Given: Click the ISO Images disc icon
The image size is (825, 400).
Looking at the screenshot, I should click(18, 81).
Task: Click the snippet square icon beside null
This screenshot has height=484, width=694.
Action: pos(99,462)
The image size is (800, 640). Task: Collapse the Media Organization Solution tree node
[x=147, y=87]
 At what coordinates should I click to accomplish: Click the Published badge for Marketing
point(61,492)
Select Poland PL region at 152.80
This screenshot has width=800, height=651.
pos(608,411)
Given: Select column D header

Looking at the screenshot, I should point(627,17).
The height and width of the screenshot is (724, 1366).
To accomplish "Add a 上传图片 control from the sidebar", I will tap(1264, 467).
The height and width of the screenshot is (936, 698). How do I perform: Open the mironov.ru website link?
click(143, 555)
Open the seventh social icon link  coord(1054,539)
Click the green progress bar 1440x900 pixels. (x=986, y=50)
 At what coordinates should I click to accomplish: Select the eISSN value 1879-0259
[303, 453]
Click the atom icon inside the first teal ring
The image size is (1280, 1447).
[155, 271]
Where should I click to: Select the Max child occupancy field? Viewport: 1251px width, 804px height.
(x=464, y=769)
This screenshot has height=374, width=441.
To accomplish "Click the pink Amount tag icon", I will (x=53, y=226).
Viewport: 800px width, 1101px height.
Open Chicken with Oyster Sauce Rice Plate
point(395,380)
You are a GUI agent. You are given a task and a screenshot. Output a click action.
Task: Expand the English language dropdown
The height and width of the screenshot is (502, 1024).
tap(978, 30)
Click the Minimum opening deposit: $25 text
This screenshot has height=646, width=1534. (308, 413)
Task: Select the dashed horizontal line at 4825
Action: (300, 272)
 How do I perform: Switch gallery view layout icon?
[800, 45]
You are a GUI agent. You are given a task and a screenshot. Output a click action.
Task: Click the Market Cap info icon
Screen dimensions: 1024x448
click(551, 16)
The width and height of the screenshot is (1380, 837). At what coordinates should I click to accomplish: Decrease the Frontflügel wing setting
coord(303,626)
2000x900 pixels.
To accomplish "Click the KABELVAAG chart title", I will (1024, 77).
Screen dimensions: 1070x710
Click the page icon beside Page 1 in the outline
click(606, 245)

• [ASSIGNED TASK] Could you copy every record above exactly as it stands?

• [SOLUTION FOR THIS PROBLEM]
Given: Click the ISO Images disc icon
The image size is (825, 400).
Looking at the screenshot, I should click(18, 81).
Task: Click the snippet square icon beside null
This screenshot has height=484, width=694.
Action: pos(99,462)
The image size is (800, 640). Task: Collapse the Media Organization Solution tree node
[x=147, y=87]
 At what coordinates should I click to accomplish: Click the Published badge for Marketing
point(61,492)
Select Poland PL region at 152.80
This screenshot has width=800, height=651.
pos(608,411)
Given: Select column D header

Looking at the screenshot, I should point(627,17).
The height and width of the screenshot is (724, 1366).
To accomplish "Add a 上传图片 control from the sidebar", I will tap(1264, 467).
The height and width of the screenshot is (936, 698). How do I perform: Open the mironov.ru website link?
click(143, 555)
Open the seventh social icon link  coord(1054,539)
Click the green progress bar 1440x900 pixels. (x=986, y=50)
 At what coordinates should I click to accomplish: Select the eISSN value 1879-0259
[303, 453]
Click the atom icon inside the first teal ring
The image size is (1280, 1447).
[155, 271]
Where should I click to: Select the Max child occupancy field? Viewport: 1251px width, 804px height.
(x=464, y=769)
This screenshot has height=374, width=441.
To accomplish "Click the pink Amount tag icon", I will (x=53, y=226).
Viewport: 800px width, 1101px height.
Open Chicken with Oyster Sauce Rice Plate
point(395,380)
You are a GUI agent. You are given a task and a screenshot. Output a click action.
Task: Expand the English language dropdown
The height and width of the screenshot is (502, 1024).
tap(978, 30)
Click the Minimum opening deposit: $25 text
This screenshot has height=646, width=1534. (308, 413)
Task: Select the dashed horizontal line at 4825
Action: (300, 272)
 How do I perform: Switch gallery view layout icon?
[800, 45]
You are a GUI agent. You are given a task and a screenshot. Output a click action.
Task: Click the Market Cap info icon
Screen dimensions: 1024x448
click(551, 16)
The width and height of the screenshot is (1380, 837). At what coordinates should I click to accomplish: Decrease the Frontflügel wing setting
coord(303,626)
2000x900 pixels.
To accomplish "Click the KABELVAAG chart title", I will (1024, 77).
Screen dimensions: 1070x710
Click the page icon beside Page 1 in the outline
click(606, 245)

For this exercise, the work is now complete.